Pemberontakan saya terletak pada profesi Guru yang sering dipandang dengan sebelah Mata. Guru adalah profesi prestisius yang sama seperti profesi yang lain, i.e insinyur, dokter, pengacara, dll. Guru bekerja secara professional dan mendapatkan penghasilan yang dapat mencukupi kebutuhan hidup keluarganya. Bagaimana mungkin seorang Guru mengajar anak murid tanpa bayaran sedangkan di rumah sudah menunggu kebutuhan istri dan anak untuk membeli susu dan beras ?

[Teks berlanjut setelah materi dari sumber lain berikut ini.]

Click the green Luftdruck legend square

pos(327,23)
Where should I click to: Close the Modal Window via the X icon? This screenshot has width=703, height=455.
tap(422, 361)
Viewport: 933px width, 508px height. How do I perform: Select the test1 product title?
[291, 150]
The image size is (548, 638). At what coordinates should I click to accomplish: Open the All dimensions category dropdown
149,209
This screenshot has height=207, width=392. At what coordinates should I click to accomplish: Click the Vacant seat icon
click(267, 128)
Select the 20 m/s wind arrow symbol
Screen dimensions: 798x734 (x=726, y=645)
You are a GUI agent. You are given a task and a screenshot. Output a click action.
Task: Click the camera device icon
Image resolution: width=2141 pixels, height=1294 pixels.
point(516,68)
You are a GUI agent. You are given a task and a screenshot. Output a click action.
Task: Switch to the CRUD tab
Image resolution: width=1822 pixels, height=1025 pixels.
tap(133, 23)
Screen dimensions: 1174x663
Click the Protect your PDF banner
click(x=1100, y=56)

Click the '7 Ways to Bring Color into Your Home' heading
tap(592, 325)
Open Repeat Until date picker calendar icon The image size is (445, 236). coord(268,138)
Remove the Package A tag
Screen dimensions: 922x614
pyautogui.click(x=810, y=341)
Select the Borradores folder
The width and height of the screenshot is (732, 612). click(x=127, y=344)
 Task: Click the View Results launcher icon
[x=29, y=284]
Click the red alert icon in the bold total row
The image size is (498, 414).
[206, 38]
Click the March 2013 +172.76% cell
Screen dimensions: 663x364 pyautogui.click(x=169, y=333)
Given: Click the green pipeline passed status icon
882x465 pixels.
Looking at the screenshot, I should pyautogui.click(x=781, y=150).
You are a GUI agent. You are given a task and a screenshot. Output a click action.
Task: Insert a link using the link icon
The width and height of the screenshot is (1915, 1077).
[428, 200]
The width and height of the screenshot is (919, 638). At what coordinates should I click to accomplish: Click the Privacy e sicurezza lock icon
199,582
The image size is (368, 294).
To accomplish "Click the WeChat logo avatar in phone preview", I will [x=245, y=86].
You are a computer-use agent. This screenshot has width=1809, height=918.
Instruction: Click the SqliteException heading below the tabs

Guru di awal cerita ini bukanlah Guru melainkan Misionaris yang bekerja dan mengabdi tanpa mengharapkan balas uang atau jasa. Guru yang sebenarnya adalah sama dengan profesi lain dengan tuntutan profesionalisme dan juga balas uang atau jasa yang sepadan dengan kompetensinya.
Adalah salah satu pandangan lama ketika Guru dianggap sebagai pahlawan tanpa tanda jasa dengan dimunculkannya lagu “Terpujilah Wahai Engkau..Ibu Bapak Guru ..( Hymne Guru )”. Kelirumorologi ( pinjam istilah bos Jamu Jaya Suprana ) mungkin istilah yang tepat untuk pandangan ini. Guru adalah Pahlawan dengan Jasa yang harus dibalas budi dengan penghasilan yang dapat mencukupi kebutuhan hidup keluarganya.
Sudah saatnya profesi Guru dipandang dengan Dua Mata dimana Guru ditempatkan dalam satu profesi prestisius sama dengan yang lain dengan tuntutan profesionalisme dan kompetensi yang tinggi.